González ha argumentado que se buscaba dinero para sostener la industria militar local. Tal vez, ello explique el último episodio: la falsa venta de armas a Venezuela, en febrero de 1995, que escondía en verdad un embarque hacia Croacia y, sobre el mismo final, el envío, dentro del mismo decreto, de municiones y fusiles a Ecuador, en pleno conflicto con el Perú.

En enero de 1995, Fabricaciones Militares carecía de dinero para pagar los sueldos y había perdido un préstamo prometido por el Banco de Córdoba, que se retiró a raíz del efecto tequila.
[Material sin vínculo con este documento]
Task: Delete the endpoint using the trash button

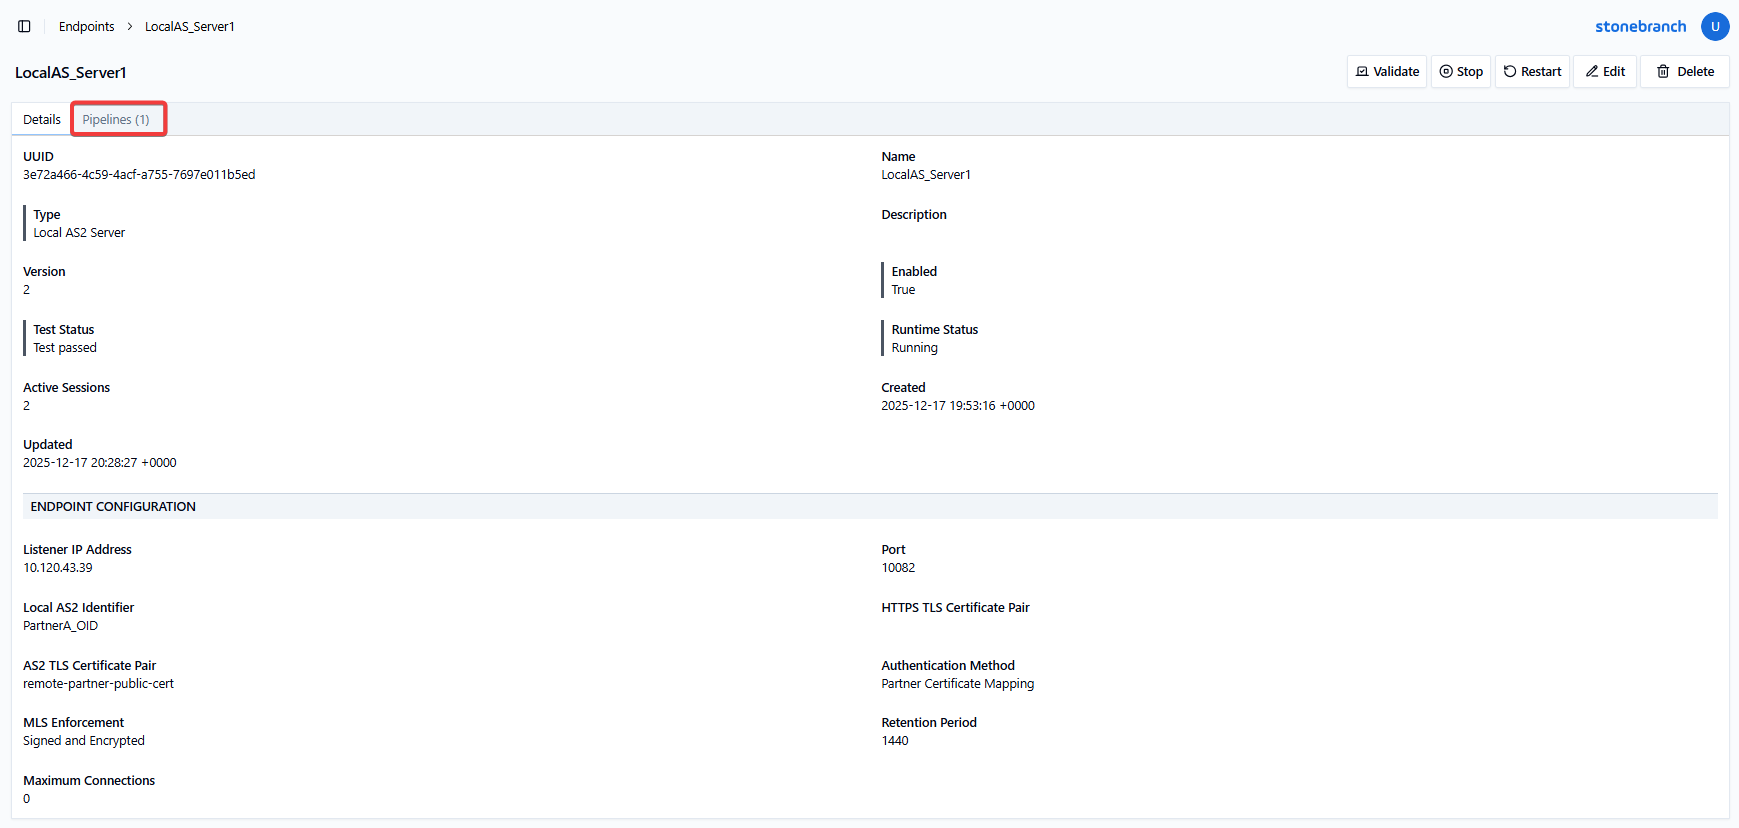Action: pyautogui.click(x=1684, y=72)
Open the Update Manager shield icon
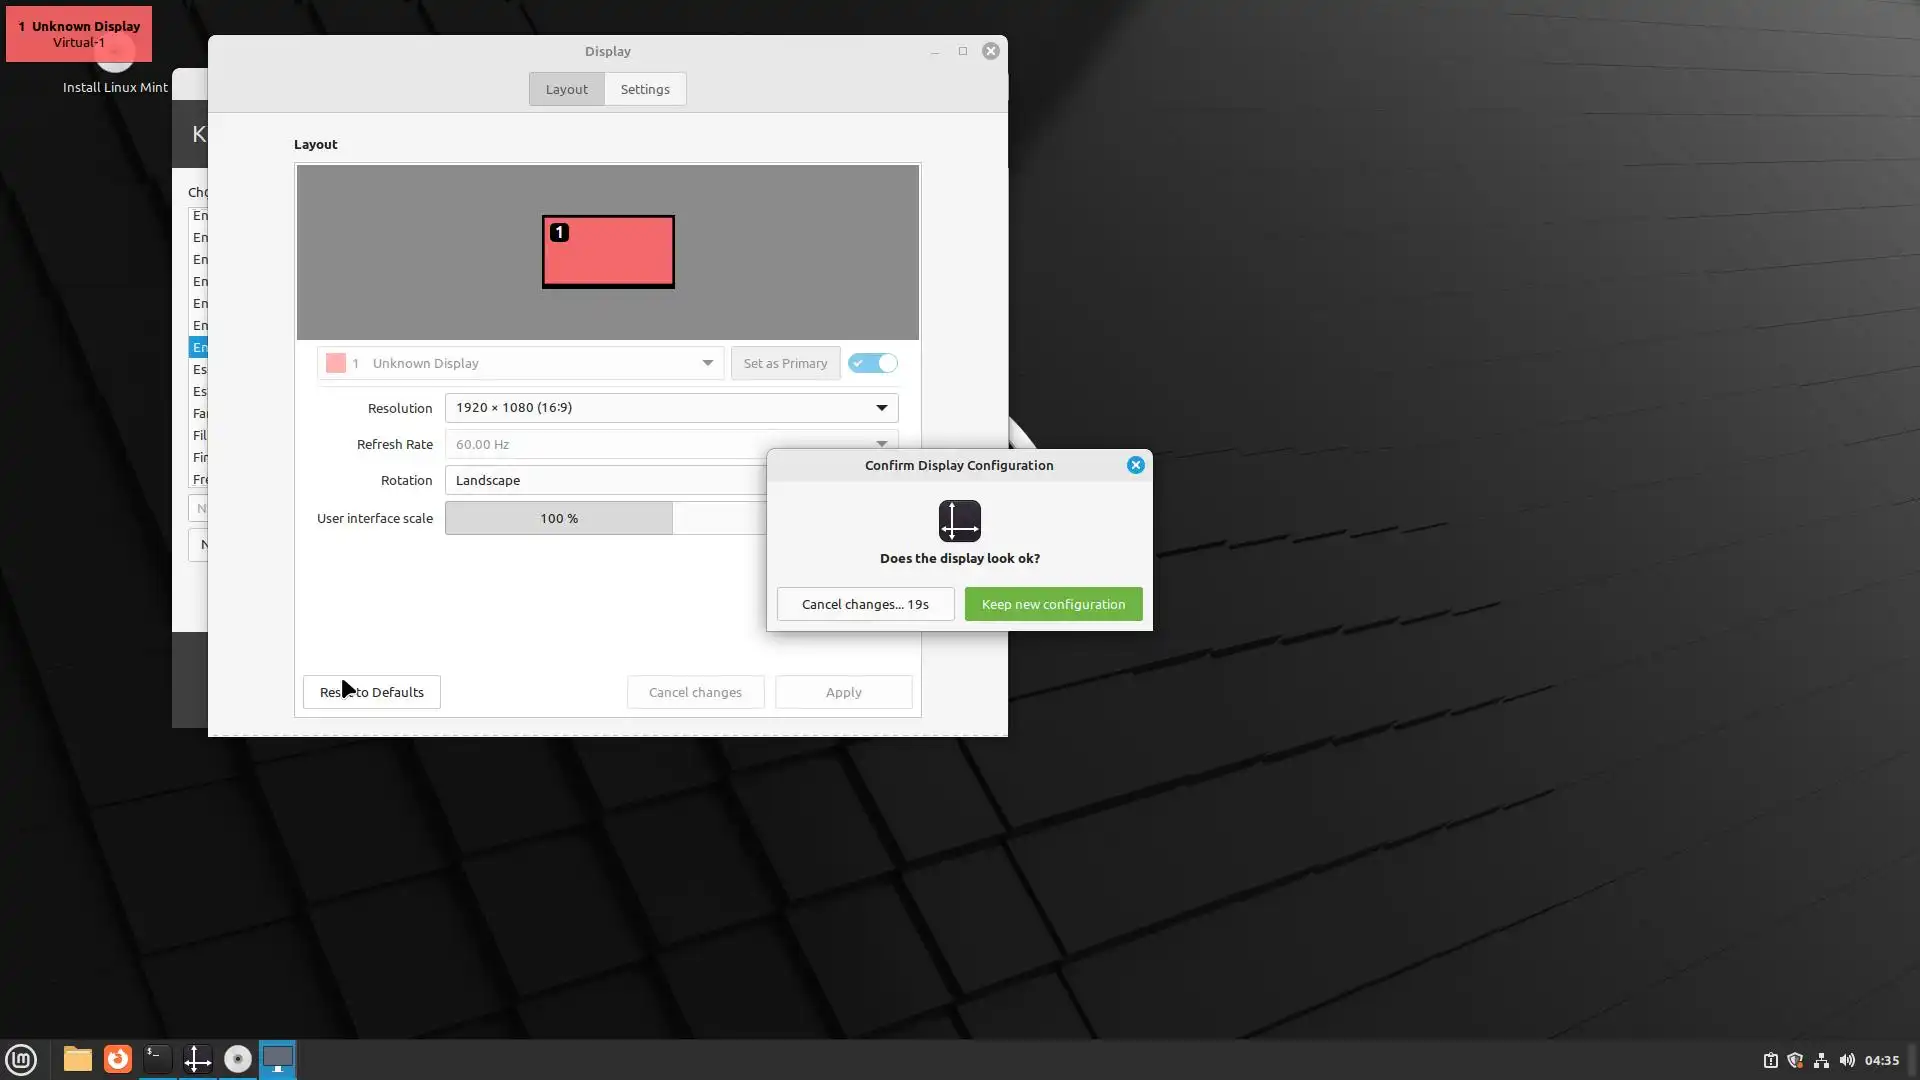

Las operaciones se habían realizado hasta entonces sin contratiempos, pese a las denuncias. Tarde, se comprobaría que Ecuador no era Croacia.

La tesis oficial, en duda

La tesis oficial respecto de la venta de armas ha sido que los intermediarios desviaron el cargamento. Sin embargo, testimonios existentes en la causa indican que aquéllos actuaban en contacto directo con autoridades:

  • En representación de los compradores ecuatorianos, el abogado Miguel Bootello aseguró que la venta de 8000 fusiles FAL nuevos y de 10 millones de tiros se había concertado directamente con Luis Sarlenga, entonces titular de la Dirección de Fabricaciones Militares, y con el coronel retirado Diego Palleros, cabeza de la intermediaria Hayton Trade, que, dijo, "es una empresa que utiliza Fabricaciones Militares para efectuar "operaciones especiales". El contrato _agregó_ era verbal, porque Fabricaciones Militares no podía firmar un contrato con mis mandantes por razones internacionales y diplomáticas". La comisión de Hayton Trade era de 800.000 dólares. De ellos, 400.000 serían luego girados a la famosa cuenta de la empresa uruguaya Daforel en el MTB Bank de Nueva York. Daforel entregó el dinero al juez federal Jorge Urso.
  • El prefecto retirado Albino Macchi contó cómo, en representación de la compañía Mazzarini, fue a probar las armas que se querían vender a Ecuador _finalmente a Venezuela_ a la Fábrica Militar de Armas Portátiles Domingo Matheu con el traficante Jean Bernard Lasnaud, de Hayton Trade.
  • Paso a paso

  • El papel norteamericano: según fuentes militares argentinas, los Estados Unidos habrían consentido de hecho el envío clandestino de armas a Croacia para equilibrar el poder militar serbio.
  • Cuestión de Estado: un alto oficial del Ejército habría sugerido al Gobierno que se planteara públicamente el caso de la venta de armas como una "cuestión de Estado".
  • El Ejército, involucrado: los desplazamientos de contenedores de armamento de una unidad militar a otra, forzosamente, involucraron a buena parte del Ejército, según indicó una alta fuente militar.
  • Consulta al exterior: ya durante el gobierno de Raúl Alfonsín era norma consultar a los Estados Unidos y a países de Europa antes de realizar una exportación de armas a destinos que pudieran resultar conflictivos. En algunos casos, se frenaron ventas por vetos del exterior.
  • Falta de fondos: la ausencia de política hacia el sector y la reducción del presupuesto militar llevaron a una crisis a la industria nacional de armas, que buscó fondos mediante exportaciones, aunque fueran marginales.
  • Ecuador: la venta de armas a Ecuador fue un desvío de un envío a Croacia, en momentos en que Fabricaciones Militar no tenía dinero para pagar sueldos.